RE: Counting occurances of a pattern in a file
by Adam (Vicar) on Aug 31, 2000 at 02:58 UTC
    Untested, and should be treated as psuedocode:
    use strict; # Always use IO::File; # I like to localize filehandles. sub CountPatternInFile { my ( $filename, $pattern, $stop_pattern ) = @_; my $fh = IO::File->new( $filename ) or die $!; my $count = 0; while( <$fh> ) { $count += s/($pattern)/$1/g last if m/$stop_pattern/; } close $fh or die $!; return $count; }
      Don't use IO::File.

      Why not?

      1. Twice as slow as native handles.
      2. You don't need it.
      3. I have tripped over bugs when using IO::* that I didn't with regular IO. Don't remember the combination of things that hit it, but procedural IO worked and the other did not.
      If you want lexical filehandles use the technique that I did at RE (tilly) 1: Merging files. Or with 5.6 don't worry about it because handles autovivify for you. (Just part of the ongoing improvements. :-)
      Or without a loop (also untested):
      use strict; # Always use IO::File; # I like to localize filehandles. sub CountPatternInFile { local $/; my ( $filename, $pattern, $stop_pattern ) = @_; my $fh = IO::File->new( $filename ) or die $!; $_ = <$fh>; close $fh or warn $!; ($_) = split /$stop_pattern/; return s/($pattern)/$1/g; }
Re: Counting occurances of a pattern in a file
by MadraghRua (Vicar) on Aug 31, 2000 at 03:23 UTC
    Thanks folks! I appreciate the help.

    MadraghRua
    yet another biologist hacking perl....

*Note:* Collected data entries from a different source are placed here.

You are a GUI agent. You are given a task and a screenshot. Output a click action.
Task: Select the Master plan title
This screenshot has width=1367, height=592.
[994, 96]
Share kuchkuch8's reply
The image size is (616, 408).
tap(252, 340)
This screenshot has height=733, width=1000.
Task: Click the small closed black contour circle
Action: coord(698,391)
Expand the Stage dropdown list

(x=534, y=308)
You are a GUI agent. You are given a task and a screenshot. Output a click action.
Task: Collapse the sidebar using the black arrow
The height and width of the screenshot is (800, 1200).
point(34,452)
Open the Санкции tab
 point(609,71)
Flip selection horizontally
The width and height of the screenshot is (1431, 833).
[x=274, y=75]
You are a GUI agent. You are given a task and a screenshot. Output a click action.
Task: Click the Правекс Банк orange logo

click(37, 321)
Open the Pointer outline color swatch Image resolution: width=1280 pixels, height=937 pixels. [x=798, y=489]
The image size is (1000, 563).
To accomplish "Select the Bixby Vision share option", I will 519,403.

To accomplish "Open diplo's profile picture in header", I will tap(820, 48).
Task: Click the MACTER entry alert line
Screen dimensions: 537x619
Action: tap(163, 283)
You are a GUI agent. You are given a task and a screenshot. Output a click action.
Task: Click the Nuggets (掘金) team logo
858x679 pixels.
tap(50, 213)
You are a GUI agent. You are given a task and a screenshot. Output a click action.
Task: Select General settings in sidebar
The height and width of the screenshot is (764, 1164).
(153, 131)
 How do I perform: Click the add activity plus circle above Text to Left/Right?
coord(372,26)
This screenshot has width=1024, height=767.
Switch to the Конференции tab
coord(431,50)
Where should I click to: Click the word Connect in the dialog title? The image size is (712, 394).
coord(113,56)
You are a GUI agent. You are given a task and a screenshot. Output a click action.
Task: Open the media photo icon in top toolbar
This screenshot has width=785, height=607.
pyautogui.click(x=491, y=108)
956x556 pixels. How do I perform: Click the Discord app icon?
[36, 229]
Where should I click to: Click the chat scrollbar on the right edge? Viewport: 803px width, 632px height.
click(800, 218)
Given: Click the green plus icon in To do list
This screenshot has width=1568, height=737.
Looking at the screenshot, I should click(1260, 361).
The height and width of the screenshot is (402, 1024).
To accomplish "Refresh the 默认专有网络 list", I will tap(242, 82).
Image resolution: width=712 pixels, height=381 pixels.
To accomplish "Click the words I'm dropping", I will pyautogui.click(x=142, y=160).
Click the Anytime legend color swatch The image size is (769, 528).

Re: Counting occurances of a pattern in a file
by pschoonveld (Pilgrim) on Aug 31, 2000 at 14:06 UTC
    Ok, amongst the other errors in your code, you could have easily found this elsewhere on the site. In the future, take the time to look around. Although, I think you would have ended up posting anyway judging from the file errors.
RE: Counting occurances of a pattern in a file
by Anonymous Monk on Aug 31, 2000 at 18:00 UTC
    When you use while (<INPUT>), doesn't each line get put in $_ ? Try replacing if (<INPUT> =~ /regexp/ ) with if (/regexp/). If that doesn't work for some reason, here's a cheesier workaround that I think will work. @array = <INPUT> foreach $line (@array) { if ( $line =~ /regexp/ ) { do stuff } elsif ( $line =~ /other regexp/ ) { do other stuff } } As a totally unrelated side note, I believe your "next" commands and your final "else" are totally unnecessary. Hope this helps.